22年11月にユニットに加わった湯本さんも、新型コロナウイルスがはやり始めた当初は、すぐ収まるだろうと予想していた。しかし1か月、半年と経つにつれ、「自分が変わらなくても、周りが変わってしまう」と気づいた。それまで演劇団体に所属していなかったが、「悩んでいないで、自身の可能性や活動の幅を広げるために、何でも行動に移してみなければ」と思い、今に至る。
澤田さんにとって、特別企画一作目として「蒼き空には嵐は吹かず」を再演するのは、新たな仲間と挑むリベンジマッチ。「一人で長く好きにやってきて楽しかった一方、限界も見えていた」だけに、二人の存在が支えになったそう。個人のスキルを伸ばしながら互いに掛けあわせ、良い意味での爆発、化学反応を起こしたいと話す。

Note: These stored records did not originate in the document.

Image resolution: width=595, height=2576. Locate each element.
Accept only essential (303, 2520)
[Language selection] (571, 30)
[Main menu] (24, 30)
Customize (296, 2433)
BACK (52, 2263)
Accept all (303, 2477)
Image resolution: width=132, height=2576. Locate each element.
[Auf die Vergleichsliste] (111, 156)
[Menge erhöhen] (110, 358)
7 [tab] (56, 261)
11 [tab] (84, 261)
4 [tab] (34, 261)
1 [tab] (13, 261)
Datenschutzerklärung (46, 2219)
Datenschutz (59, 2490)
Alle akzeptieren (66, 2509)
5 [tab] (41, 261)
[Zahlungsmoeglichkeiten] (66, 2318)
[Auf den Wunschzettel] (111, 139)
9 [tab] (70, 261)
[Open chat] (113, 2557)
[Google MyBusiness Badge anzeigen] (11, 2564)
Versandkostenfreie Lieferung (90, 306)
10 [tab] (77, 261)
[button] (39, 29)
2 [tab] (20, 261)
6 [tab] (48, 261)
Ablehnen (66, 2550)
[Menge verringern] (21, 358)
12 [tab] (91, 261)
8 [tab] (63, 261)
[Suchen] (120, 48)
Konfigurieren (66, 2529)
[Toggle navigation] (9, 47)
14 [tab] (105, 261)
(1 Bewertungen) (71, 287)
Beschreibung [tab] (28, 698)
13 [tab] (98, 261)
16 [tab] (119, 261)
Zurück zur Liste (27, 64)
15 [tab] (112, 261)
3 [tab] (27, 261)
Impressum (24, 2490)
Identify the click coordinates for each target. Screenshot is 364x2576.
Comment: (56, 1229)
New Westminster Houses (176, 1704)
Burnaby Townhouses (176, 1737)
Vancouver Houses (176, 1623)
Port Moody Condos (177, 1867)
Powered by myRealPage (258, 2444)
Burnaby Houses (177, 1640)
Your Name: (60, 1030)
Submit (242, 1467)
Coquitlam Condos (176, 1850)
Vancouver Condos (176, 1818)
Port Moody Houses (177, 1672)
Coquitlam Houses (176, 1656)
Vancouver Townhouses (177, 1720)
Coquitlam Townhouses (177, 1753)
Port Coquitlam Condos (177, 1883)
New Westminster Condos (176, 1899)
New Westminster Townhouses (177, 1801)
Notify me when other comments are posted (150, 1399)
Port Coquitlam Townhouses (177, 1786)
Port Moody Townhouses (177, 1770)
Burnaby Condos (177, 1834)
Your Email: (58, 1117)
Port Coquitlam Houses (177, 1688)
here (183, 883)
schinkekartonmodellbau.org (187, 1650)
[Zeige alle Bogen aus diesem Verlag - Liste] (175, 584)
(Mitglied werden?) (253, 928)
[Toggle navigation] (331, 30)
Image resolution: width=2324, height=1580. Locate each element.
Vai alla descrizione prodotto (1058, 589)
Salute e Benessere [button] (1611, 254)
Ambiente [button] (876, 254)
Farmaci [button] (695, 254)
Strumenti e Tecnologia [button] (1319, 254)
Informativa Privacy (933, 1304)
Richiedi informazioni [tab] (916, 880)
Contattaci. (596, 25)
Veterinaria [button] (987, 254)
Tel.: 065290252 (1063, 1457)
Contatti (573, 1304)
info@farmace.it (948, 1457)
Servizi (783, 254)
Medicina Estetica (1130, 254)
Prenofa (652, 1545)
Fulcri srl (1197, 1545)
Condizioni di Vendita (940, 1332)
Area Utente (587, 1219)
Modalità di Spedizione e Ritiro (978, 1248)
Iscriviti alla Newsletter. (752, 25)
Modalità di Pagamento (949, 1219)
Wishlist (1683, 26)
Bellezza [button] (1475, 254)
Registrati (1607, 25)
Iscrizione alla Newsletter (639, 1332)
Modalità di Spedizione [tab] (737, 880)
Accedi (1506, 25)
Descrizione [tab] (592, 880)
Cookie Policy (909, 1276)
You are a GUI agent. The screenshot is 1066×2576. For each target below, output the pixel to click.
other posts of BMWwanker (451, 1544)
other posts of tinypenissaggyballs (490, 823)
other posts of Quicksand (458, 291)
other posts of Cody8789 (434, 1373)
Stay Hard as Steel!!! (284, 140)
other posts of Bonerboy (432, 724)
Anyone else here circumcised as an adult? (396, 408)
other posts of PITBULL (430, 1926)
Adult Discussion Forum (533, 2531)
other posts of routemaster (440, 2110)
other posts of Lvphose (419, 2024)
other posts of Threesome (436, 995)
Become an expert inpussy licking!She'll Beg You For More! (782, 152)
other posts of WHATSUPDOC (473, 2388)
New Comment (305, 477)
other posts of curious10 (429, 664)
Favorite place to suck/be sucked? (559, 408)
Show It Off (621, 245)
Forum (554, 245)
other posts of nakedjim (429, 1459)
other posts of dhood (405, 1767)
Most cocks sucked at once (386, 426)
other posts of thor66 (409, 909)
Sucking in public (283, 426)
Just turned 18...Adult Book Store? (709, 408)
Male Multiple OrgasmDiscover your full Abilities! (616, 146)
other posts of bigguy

澤田さん「岩永は明るいムードメーカーで、『見ていないようで、色々見てくれている』。湯本は几帳面で繊細、そしてとても親切。正反対なのがありがたい」
湯本さん「澤田さんは存在が大きくて、指し示す方が間違いないと信じられる人です。背中を預けられますね。まさしく原動力です」
岩永さん「自分にとってこのユニットは、『やりたいことをやらせてくれ、自分が何を、どこまでできるのかがわかる』場所。今回、初めて殺陣(たて)師にも挑戦できました」
「Three Praimary Colors」とは、「三原色」の意味。混ぜれば、あらゆる色を生み出せる
新型コロナウイルスの感染症法上の位置付けは、5月8日に「5類」へ移行する。生活様式や町の賑わいはコロナ禍前に戻りつつあるようだが、三人曰く「客足はまだまだ、以前ほどではない」。だからこそ、個人の力と色をよりあわせた舞台で、「日々の中にあった、演劇を観に来る楽しさ」を、広く伝えていきたいという。